Tuesday, December 4, 2012

Militarization of US Africa Policy Continues Apace

Around election time, several knowledgeable Africanists wrote pieces lamenting Obama's disappointingly thin first-term record on Africa. (This article by the Center for Global Development's Todd Moss is an excellent representative of the genre. For more, follow the links here.)  Unlike a lot of observers, I myself wasn't terribly surprised that Obama hadn't done more for the continent. I never expected him to. If there's one thing he couldn't have afforded, politically, it was expending resources and political capital on what would have been billed, inevitably, as a Kenyan, Muslim, anti-colonial, America-neglecting agenda.

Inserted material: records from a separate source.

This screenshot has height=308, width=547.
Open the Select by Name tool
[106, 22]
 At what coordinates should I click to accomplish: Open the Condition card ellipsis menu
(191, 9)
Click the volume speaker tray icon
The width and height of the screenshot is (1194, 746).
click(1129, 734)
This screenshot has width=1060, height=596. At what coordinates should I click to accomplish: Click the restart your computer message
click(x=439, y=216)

But it's not quite correct to say that Obama hasn't pursued any major new initiatives toward Africa. He has--just not on the trade, diplomatic, or humanitarian fronts. On the military front, Obama's  administration has gone gangbusters. Indeed, the faster the US declines as a major political and commercial player in Africa, the more intent it seems on turning the place into a garrison continent, secured and patrolled by elements of America's national security apparatus.

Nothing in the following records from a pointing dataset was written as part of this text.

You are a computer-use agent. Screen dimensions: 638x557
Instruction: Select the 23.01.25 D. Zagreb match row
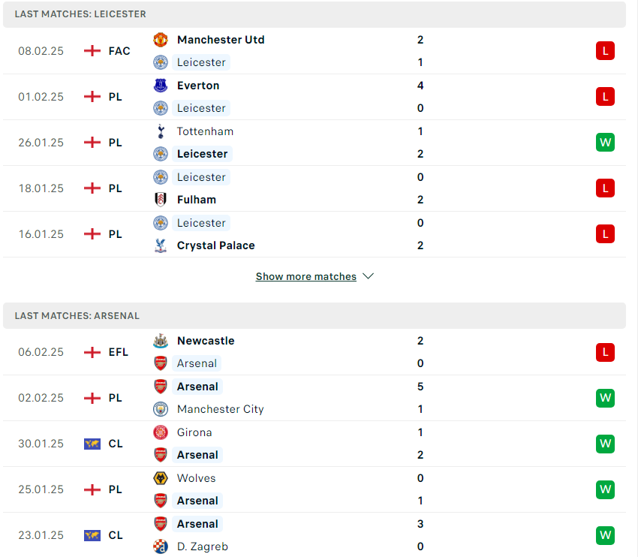[314, 535]
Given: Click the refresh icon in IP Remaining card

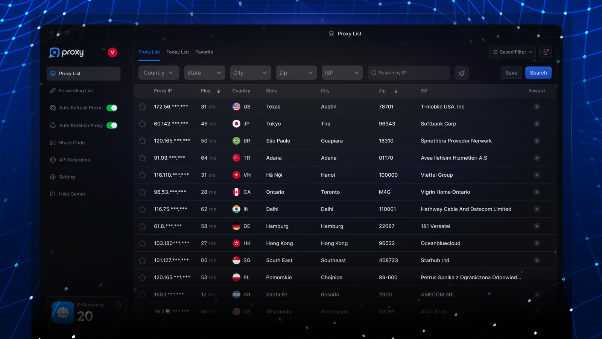Looking at the screenshot, I should tap(119, 305).
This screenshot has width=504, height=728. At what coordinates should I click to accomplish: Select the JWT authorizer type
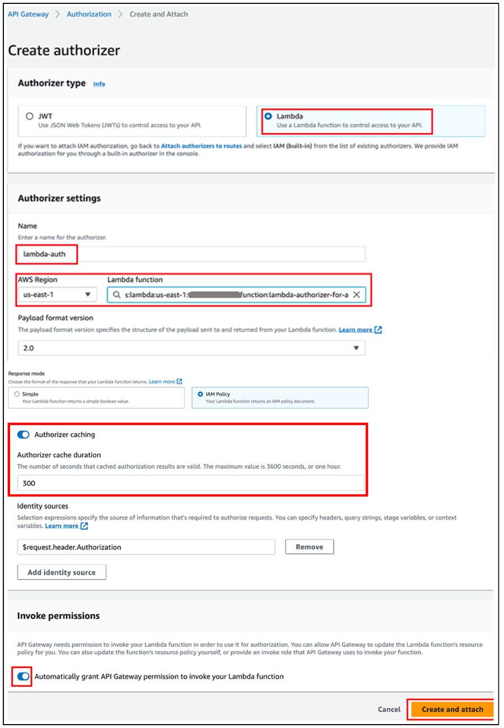click(x=29, y=115)
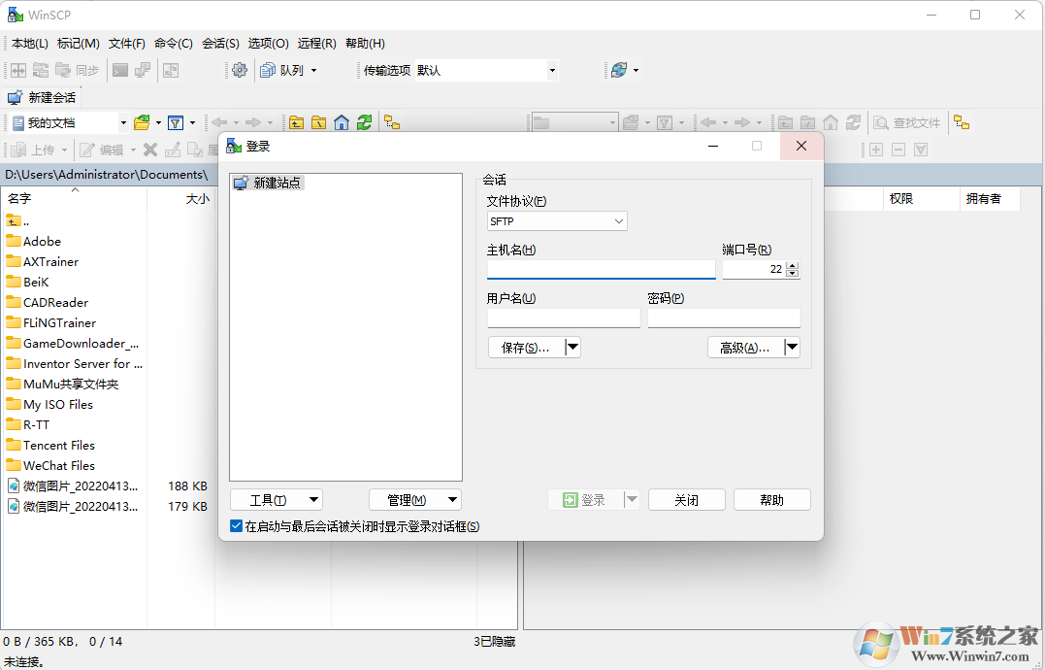The height and width of the screenshot is (670, 1045).
Task: Open WinSCP preferences via the gear icon
Action: point(239,70)

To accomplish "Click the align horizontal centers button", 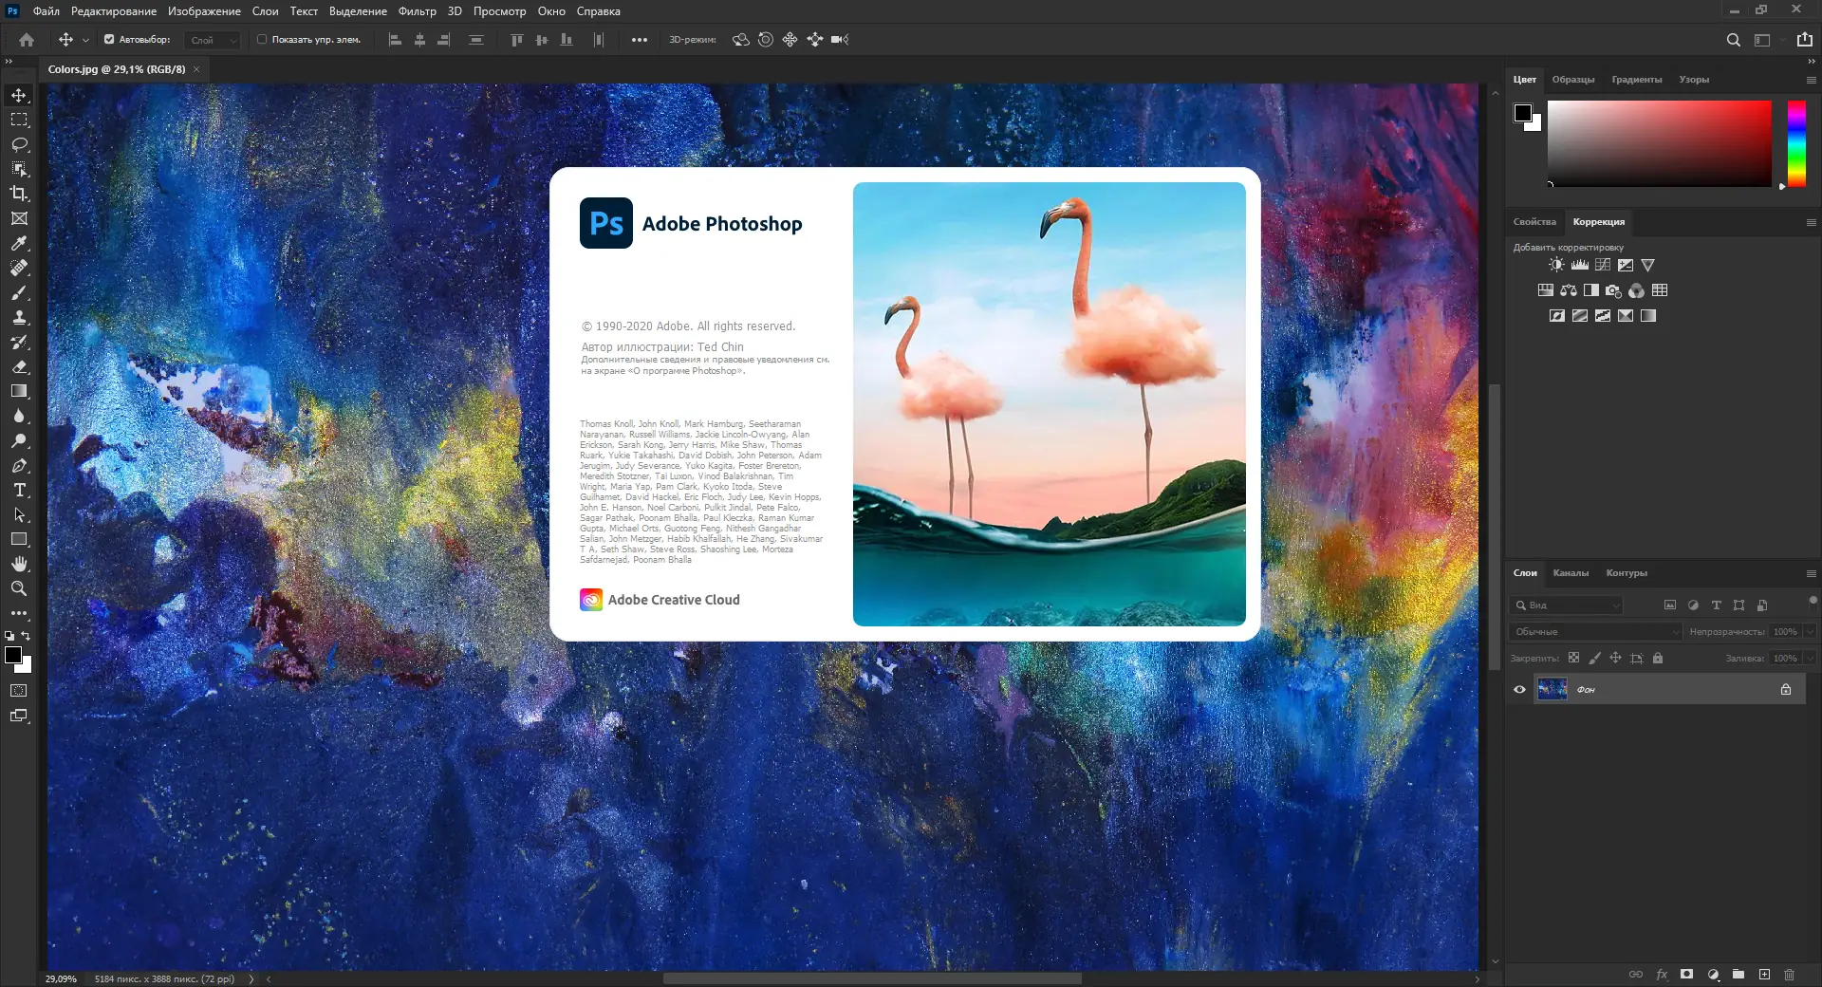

Three news stories in the past couple of days reinforce this impression. Yesterday's New York Times reported on AFRICOM commander General Carter Ham's recent assessment of al Qaeda-affiliated extremist groups in Mali, which it termed "detailed and sobering"--national security speak for "something we need to spend lots of money on." The Washington Post  featured a long article about how the Pentagon is establishing a new spy network  to rival the CIA in size and scope, focused inter alia on the Middle east and Africa.  And today's Defense News, which also summarizes Ham's assessment, informs us that AFRICOM has at last acquired its own  Commander's in-extremis force, more commonly known as a special operations company. (For earlier reporting on US militarization of the continent, see here and here and here and here and here and here.)

During the Cold War, US foreign policymakers seemed unable to distinguish between genuine ideological opponents and groups that were merely nationalist, anti-colonial, or pro-social justice. Everything was seen through the lens of a globalized, Manichean struggle: A sparrow couldn't fall in Managua but that it was the sinister work of the Soviets.  Today's policymakers seems equally unable to understand how America's increasingly numerous and widespread interventions abroad fuel rather than diminish antagonism toward the US. (In my more cynical moments, I wonder if that isn't the point: after all, the more we treat others as potential enemies, the more real enemies we'll make, and more real enemies we have, the more money flows into the military's budget.) But how wise can it be, really, for the US to be expending vast new sums militarizing Africa when China, our geo-political rival in the region, is doing stuff like this or this? Not to get Maureen Dowd cute here, but do we want to be trying--and failing--to transform the continent into a military satellite, or do we want to be building it new communications satellites?